What is expected:
Set down exactly the lines below between the line holding "The image size is (983, 547)." and the line holding "You are a computer-use agent. 1861x1119", inclusive; no other line belongs in the answer.

Stored data entries:
※ ※ ※

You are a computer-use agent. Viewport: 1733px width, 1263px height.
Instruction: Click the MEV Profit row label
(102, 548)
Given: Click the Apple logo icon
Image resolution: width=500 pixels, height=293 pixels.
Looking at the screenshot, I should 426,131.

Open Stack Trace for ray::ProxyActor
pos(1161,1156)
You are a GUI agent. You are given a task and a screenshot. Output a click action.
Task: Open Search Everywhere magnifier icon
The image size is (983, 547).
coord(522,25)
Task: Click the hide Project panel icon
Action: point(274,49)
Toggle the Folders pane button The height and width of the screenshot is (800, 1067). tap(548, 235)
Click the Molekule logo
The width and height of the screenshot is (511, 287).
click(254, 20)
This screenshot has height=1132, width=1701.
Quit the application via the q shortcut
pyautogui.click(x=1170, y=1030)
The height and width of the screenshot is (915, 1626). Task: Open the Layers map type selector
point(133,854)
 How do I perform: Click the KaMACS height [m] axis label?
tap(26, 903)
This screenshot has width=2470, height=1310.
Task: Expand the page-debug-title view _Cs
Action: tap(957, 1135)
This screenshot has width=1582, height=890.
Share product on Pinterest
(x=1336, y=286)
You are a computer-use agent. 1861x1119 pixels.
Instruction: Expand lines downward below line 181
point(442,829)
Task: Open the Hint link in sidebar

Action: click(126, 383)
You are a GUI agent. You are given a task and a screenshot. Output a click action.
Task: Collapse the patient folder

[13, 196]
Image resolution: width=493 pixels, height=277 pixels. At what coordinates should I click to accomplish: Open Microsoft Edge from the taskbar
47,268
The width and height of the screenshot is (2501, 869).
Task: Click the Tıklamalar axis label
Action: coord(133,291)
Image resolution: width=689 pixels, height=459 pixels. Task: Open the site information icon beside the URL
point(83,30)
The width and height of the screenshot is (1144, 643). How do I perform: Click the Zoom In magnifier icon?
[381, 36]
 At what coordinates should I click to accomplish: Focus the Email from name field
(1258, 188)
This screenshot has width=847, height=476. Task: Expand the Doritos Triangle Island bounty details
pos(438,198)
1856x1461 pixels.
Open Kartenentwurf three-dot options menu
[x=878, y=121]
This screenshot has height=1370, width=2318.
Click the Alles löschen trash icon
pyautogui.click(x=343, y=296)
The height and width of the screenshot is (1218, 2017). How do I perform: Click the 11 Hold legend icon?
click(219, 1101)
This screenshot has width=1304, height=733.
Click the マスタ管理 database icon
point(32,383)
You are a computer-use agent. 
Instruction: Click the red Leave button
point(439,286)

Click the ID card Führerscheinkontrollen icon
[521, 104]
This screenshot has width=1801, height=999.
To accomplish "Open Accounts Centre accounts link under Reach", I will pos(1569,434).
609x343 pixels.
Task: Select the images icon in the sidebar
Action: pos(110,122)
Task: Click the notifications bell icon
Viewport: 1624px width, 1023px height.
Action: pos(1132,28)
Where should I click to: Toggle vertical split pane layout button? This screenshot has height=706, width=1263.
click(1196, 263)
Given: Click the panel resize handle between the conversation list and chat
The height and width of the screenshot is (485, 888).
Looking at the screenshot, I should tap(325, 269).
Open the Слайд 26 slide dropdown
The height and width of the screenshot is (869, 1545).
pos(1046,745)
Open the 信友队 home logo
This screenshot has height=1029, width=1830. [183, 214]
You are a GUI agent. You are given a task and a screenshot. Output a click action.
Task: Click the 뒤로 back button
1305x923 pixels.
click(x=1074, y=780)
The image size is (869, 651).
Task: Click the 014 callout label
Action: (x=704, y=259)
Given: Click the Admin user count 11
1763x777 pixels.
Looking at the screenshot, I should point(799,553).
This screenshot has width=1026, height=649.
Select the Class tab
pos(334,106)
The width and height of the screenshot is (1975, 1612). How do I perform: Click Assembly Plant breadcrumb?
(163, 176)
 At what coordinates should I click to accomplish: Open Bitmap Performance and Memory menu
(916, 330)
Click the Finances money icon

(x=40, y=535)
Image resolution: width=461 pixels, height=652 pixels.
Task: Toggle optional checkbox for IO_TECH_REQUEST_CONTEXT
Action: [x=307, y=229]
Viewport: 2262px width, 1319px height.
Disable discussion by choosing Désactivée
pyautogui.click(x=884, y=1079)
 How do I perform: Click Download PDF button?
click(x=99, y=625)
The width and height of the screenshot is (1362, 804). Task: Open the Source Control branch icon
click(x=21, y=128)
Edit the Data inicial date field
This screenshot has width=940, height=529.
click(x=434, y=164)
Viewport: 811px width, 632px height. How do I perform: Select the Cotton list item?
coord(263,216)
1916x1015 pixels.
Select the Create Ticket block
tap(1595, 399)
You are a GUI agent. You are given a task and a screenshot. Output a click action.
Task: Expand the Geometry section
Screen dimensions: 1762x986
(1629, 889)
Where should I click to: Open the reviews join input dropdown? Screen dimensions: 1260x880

※ ※ ※

Response:
The image size is (983, 547).
coord(522,25)
Task: Click the hide Project panel icon
Action: point(274,49)
Toggle the Folders pane button The height and width of the screenshot is (800, 1067). tap(548, 235)
Click the Molekule logo
The width and height of the screenshot is (511, 287).
click(254, 20)
This screenshot has height=1132, width=1701.
Quit the application via the q shortcut
pyautogui.click(x=1170, y=1030)
The height and width of the screenshot is (915, 1626). Task: Open the Layers map type selector
point(133,854)
 How do I perform: Click the KaMACS height [m] axis label?
tap(26, 903)
This screenshot has width=2470, height=1310.
Task: Expand the page-debug-title view _Cs
Action: tap(957, 1135)
This screenshot has width=1582, height=890.
Share product on Pinterest
(x=1336, y=286)
You are a computer-use agent. 1861x1119 pixels.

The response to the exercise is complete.